Begin with the line that contains "Screen dimensions: 883x837" and transcribe each line after it, up to and including the last line of the listing below.

PROVIDED RECORDS -
---*---

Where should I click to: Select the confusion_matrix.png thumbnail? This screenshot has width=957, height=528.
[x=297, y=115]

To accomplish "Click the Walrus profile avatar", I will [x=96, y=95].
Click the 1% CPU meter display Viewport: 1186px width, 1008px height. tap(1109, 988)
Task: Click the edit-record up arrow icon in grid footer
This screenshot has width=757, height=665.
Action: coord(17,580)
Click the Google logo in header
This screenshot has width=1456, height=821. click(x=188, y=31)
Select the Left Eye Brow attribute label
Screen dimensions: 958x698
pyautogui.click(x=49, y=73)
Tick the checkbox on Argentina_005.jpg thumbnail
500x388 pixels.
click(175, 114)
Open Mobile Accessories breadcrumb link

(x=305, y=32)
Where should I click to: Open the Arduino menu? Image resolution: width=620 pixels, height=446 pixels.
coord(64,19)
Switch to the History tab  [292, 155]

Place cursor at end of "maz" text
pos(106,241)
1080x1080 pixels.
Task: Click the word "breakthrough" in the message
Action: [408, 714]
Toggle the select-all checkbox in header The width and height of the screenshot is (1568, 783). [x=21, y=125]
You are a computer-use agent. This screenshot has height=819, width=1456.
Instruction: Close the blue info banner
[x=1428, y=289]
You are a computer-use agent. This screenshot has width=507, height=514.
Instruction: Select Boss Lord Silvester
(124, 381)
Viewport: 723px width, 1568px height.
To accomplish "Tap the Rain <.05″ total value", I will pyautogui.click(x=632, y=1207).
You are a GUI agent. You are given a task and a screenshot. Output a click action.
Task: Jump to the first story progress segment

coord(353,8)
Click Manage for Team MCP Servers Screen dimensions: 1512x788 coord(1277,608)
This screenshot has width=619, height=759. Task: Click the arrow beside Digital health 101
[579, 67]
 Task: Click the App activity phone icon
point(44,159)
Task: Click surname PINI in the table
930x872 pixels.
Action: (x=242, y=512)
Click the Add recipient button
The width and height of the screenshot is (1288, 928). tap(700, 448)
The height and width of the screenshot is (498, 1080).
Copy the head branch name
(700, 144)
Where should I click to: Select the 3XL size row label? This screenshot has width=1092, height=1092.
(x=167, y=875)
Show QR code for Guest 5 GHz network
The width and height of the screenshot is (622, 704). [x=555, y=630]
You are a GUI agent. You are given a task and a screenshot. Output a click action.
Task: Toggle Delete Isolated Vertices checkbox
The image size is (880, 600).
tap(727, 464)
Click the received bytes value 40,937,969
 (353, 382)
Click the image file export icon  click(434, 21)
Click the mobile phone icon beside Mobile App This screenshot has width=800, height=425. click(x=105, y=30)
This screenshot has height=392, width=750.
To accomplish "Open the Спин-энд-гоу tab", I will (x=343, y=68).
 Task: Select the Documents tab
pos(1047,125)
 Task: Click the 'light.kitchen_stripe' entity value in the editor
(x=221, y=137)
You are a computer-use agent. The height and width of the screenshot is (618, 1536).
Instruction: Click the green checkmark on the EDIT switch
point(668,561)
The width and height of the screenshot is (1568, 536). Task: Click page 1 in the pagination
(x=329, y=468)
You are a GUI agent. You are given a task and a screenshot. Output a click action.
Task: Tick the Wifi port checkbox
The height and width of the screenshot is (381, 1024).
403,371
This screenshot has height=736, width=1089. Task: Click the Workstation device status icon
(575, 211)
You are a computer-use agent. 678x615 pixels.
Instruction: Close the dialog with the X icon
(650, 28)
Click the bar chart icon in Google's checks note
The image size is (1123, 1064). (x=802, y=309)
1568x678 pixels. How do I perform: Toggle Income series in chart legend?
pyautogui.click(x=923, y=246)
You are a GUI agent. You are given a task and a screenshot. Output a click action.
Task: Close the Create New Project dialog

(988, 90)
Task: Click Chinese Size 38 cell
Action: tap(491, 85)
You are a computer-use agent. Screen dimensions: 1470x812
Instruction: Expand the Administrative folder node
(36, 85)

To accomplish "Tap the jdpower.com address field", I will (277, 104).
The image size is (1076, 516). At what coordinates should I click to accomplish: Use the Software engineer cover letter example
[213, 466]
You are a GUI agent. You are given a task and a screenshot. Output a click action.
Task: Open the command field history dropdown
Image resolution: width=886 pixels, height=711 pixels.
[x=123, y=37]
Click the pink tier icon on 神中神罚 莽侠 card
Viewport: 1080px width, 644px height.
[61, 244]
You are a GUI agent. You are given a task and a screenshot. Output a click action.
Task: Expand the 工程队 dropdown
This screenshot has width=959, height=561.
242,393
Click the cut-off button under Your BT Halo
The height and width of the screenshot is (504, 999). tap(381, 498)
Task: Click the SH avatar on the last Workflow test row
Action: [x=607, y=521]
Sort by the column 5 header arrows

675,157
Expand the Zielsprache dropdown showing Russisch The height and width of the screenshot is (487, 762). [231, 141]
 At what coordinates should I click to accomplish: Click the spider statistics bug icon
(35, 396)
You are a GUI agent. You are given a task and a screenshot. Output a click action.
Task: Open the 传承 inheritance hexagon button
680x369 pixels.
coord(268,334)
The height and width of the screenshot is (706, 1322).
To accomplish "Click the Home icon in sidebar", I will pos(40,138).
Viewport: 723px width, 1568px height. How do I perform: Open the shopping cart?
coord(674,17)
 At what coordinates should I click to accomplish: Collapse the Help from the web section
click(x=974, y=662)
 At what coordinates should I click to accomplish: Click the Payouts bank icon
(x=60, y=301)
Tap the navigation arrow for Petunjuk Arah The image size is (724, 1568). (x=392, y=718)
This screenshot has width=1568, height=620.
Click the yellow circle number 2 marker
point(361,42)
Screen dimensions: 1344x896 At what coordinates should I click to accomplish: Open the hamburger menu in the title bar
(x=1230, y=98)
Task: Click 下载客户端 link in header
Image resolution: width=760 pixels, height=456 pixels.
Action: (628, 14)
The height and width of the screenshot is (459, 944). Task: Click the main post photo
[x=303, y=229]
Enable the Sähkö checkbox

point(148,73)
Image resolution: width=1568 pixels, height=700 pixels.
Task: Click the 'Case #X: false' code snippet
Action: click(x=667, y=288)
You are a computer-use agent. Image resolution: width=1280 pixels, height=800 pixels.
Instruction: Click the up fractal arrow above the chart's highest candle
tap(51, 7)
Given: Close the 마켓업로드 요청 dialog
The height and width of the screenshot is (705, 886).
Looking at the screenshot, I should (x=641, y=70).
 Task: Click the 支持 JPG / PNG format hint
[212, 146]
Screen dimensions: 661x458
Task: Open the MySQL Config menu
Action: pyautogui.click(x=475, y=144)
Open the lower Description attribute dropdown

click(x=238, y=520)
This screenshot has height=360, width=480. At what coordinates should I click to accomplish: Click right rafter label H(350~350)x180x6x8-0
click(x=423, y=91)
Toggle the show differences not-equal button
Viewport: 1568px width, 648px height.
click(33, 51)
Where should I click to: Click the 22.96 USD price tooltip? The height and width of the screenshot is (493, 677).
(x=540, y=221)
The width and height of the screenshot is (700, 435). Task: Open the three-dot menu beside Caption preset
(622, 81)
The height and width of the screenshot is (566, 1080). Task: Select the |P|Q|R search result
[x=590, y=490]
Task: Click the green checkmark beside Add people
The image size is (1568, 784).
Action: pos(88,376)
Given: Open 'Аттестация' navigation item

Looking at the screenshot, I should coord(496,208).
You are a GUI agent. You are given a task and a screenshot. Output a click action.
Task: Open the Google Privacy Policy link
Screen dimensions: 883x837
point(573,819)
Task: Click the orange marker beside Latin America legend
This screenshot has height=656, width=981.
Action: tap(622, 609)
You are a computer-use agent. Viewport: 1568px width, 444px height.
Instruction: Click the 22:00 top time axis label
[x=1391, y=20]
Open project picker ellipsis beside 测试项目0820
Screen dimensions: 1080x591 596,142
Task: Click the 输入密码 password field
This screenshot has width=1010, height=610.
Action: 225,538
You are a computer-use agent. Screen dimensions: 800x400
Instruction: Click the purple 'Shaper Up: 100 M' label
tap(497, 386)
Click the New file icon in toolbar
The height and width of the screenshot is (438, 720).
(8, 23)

---*---

RESPONSE TO THIS EXERCISE -
Screen dimensions: 883x837
point(573,819)
Task: Click the orange marker beside Latin America legend
This screenshot has height=656, width=981.
Action: tap(622, 609)
You are a computer-use agent. Viewport: 1568px width, 444px height.
Instruction: Click the 22:00 top time axis label
[x=1391, y=20]
Open project picker ellipsis beside 测试项目0820
Screen dimensions: 1080x591 596,142
Task: Click the 输入密码 password field
This screenshot has width=1010, height=610.
Action: 225,538
You are a computer-use agent. Screen dimensions: 800x400
Instruction: Click the purple 'Shaper Up: 100 M' label
tap(497, 386)
Click the New file icon in toolbar
The height and width of the screenshot is (438, 720).
(8, 23)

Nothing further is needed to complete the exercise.